In this article, we think about how best to capture and use informal feedback, how it can help drive real-time decision making, shift mindsets and supplement more formal programmes.
What happens to all the informal feedback?
Whilst firms have historically focused on formal feedback, there is a growing move to do more with informal feedback. Whether that be a conversation that someone has had at the start of a meeting, or a passing comment in an email,
these informal snippets can be incredibly insightful, but often they go no further than the ears of the person that heard them.
If all these informal feedback nuggets were collected and processed manually, the volume of data would be overwhelming. This means that many firms just don’t collect any of it. However,
What informal sources of feedback are there?
Pretty much anything that we hear or read from a client outside of a formal “client listening programme” can be informal feedback. The key to knowing whether it is, or isn’t, something that needs to be gathered really lies with what we are looking to achieve and what we want to find out about. Sadly, so many firms don’t do this with their formal programmes, making the next step nigh on impossible.
How can we get on top of informal feedback?
Knowing what we want to gather doesn’t solve the problem of what to do with it all: here we give our top tips to dealing with informal data.
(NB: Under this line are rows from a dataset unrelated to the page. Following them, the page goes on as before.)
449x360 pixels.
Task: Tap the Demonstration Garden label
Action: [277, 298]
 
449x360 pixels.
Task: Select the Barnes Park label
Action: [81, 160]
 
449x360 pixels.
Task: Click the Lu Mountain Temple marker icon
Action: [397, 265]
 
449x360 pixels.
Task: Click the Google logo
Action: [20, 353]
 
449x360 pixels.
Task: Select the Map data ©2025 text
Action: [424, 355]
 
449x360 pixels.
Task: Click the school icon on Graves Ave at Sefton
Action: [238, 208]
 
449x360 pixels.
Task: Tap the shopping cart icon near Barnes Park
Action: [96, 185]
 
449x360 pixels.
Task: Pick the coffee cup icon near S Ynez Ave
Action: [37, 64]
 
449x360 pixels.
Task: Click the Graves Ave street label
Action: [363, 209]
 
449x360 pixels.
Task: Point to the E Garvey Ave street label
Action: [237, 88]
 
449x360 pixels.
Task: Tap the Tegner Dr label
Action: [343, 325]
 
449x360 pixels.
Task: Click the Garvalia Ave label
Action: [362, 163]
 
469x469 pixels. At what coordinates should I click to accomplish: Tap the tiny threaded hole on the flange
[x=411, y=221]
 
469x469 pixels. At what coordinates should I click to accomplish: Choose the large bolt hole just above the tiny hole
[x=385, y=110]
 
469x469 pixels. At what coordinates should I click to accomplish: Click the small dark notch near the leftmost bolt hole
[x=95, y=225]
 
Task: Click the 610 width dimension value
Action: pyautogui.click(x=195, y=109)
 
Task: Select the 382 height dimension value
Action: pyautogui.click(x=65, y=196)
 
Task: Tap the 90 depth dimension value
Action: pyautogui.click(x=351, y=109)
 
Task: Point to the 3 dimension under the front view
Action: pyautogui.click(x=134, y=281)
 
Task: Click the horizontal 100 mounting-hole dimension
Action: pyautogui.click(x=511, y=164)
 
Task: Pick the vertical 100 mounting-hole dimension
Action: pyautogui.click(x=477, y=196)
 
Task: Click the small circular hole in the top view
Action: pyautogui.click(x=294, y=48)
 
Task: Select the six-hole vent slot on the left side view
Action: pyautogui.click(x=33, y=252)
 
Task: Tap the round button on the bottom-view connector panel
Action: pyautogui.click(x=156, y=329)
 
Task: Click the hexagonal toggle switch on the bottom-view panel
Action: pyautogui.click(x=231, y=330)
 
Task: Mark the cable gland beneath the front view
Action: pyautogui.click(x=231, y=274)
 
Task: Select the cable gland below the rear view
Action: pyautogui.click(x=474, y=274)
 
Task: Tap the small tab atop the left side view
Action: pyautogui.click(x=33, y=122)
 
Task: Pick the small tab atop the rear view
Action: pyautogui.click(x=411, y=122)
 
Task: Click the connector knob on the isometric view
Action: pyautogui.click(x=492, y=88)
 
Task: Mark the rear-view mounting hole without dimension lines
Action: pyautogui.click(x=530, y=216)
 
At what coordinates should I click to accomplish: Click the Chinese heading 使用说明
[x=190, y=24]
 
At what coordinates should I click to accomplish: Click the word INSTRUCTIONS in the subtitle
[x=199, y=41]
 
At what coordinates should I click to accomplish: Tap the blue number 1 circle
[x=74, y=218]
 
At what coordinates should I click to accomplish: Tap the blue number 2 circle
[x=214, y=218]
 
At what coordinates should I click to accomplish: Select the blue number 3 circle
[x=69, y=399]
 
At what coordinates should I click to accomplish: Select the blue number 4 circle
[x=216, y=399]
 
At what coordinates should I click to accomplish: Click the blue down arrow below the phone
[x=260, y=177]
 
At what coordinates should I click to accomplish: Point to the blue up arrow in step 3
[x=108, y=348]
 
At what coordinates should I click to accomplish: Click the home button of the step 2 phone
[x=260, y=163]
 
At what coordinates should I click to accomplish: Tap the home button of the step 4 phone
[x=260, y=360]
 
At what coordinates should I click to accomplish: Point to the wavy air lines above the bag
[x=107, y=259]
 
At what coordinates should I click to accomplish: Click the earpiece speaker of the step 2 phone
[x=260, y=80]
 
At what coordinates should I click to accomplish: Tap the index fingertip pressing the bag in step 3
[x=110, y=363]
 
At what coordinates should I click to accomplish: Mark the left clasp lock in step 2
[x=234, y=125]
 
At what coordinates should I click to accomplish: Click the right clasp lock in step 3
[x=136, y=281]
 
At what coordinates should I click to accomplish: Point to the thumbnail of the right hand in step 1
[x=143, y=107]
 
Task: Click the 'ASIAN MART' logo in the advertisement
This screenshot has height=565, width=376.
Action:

The starting point is to educate those people who are interacting with clients about why informal feedback is valuable and explain how it can supplement a formal programme. Perhaps you could create a traffic light system within your firm to categorise topics: from those you always want to capture information on, through to those that are less important. Once you are clear on where and how informal feedback could support your firm, you can implement a process to capture this information and to start to analyse patterns from it.
For firms to properly make use of feedback, they need to have a culture of gathering and acting on feedback . As with so many things, shifting from (or indeed to) a culture of formal feedback, to one of formal and informal feedback, can require significant behaviour change within the organisation. As with all change programmes, it will be important that everyone is brought along and that you have buy-in from the top.
There are things that you can do to create a culture where feedback is welcomed, and this is crucial if you move to a real-time model. Often the trick is to start small and work up. Start with the open doors. Use positive feedback, or reframe constructive feedback, to demonstrate how it is being used to grow the firm.
3. Use AI.
As we alluded to earlier on, the problem with informal feedback is that it isn’t self-contained. Even large formal programmes which are self-contained come with health warnings. The time it takes to read across numerous reports can slow down the process from gathering to acting. However, when you introduce multiple sources and large numbers of clients, it is easy to see how “real-time” might become an aspiration rather than a realistic target.
There are ways that a firm can use informal feedback without technology, and technology will only work if the data that is going in is any good. The age old “rubbish-in, rubbish-out” problem of CRMs comes to mind. BUT, if your firm has done its homework, then AI can be used to make sense of the data.
Client Talk offers AI solutions powered by My Customer Lens. Using AI, it is possible to bring together different sources of informal data to produce real-time solutions for firms. This data can be used to help drive strategy in a way that a survey conduced 12 months ago can no longer achieve. It can also help give a voice to those clients that perhaps don’t, and who will never, form part of a formal client listening programme. Of course, AI has its limitations, but understanding early on what trends are, or what is perhaps on a downward trajectory, can enable conversations internally much sooner than might otherwise have been the case.
Another health warning, whilst a fancy dashboard will impress some people, it won’t create change or support decision making if it isn’t something that people engage with. Professional services firms that value client feedback, and which make a concerted effort to collect it on a regular basis, have always come out on top. Dashboards and AI can be powerful tools for change, but at the heart of this approach is a mindset and a culture that needs work and needs nurturing.